For the periods when stores were closed, however, Primark estimates it lost sales worth £540m. Currently, 305 of its shops, representing 76% of selling space, are closed. Those in Italy, France, the US and Belgium are currently trading as normal. 

If stores remain closed to the extent that they are now until the end of its first half, the retailer expects to lose sales of £1.05bn and to break even over the first half. But if all its stores closed and stayed closed till the end of March, it would lose a further £0.8bn, hitting its contribution to profits by £0.3bn. 

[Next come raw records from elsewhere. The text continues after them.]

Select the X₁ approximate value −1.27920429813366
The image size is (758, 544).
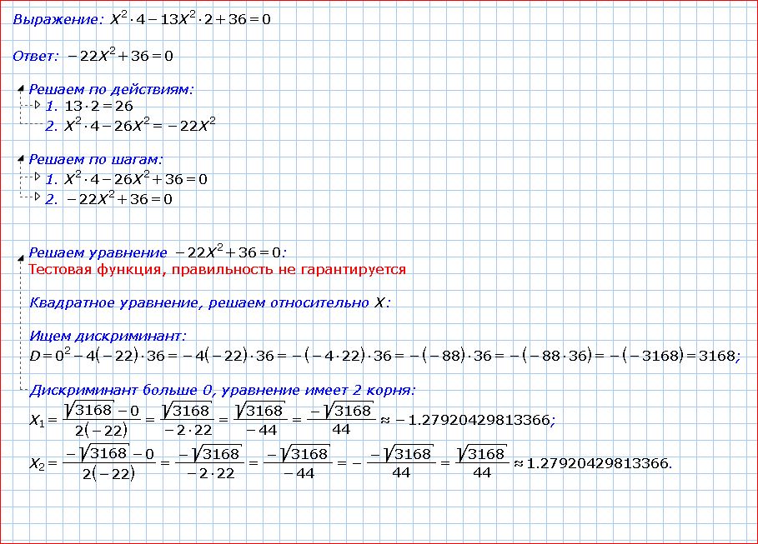coord(471,421)
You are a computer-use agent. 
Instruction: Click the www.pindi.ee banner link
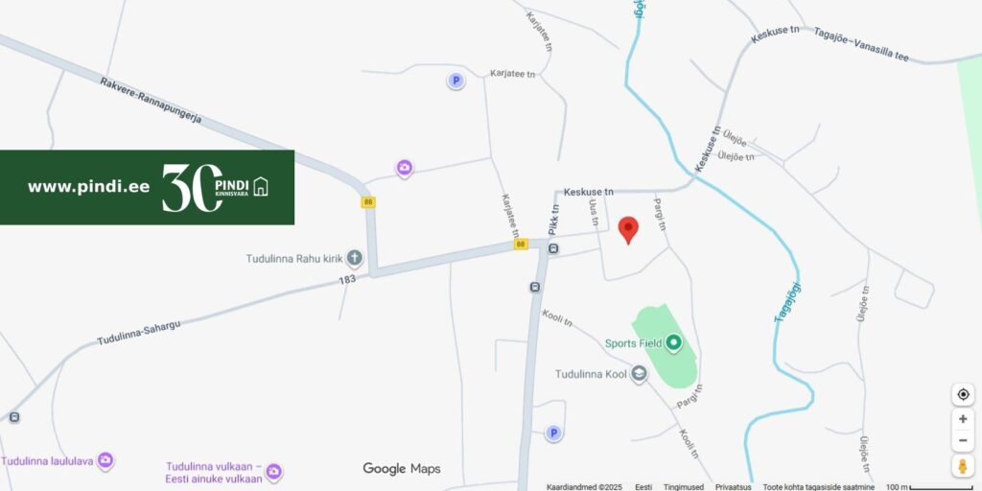click(x=88, y=187)
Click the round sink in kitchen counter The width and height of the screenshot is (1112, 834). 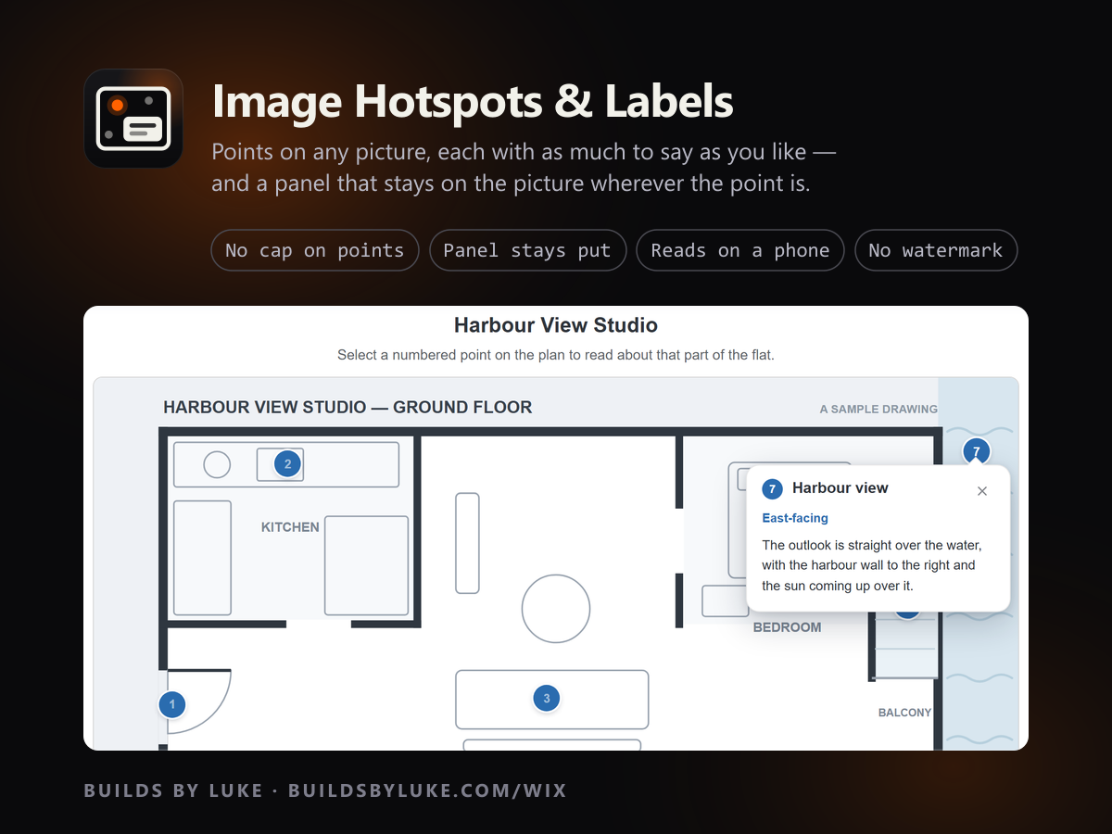click(217, 464)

Primark, owned by Associated British Foods, says that it sold out its Christmas and gift stock during extended opening hours in the run-up to Christmas, and was able to reduce markdowns on the same time last year. It will honour all orders from suppliers, and will store autumn and winter stock worth about £200m in its warehouses to sell later this year. 


ABF says its businesses were well prepared for the end of the Brexit transition period. “As a result of the free trade agreement with the EU, together with the UK’s negotiation of trade continuity agreements with other countries, we expect to see little impact from changes in tariffs,” it says. “At this early stage, we have seen no material disruption to our supply chains.”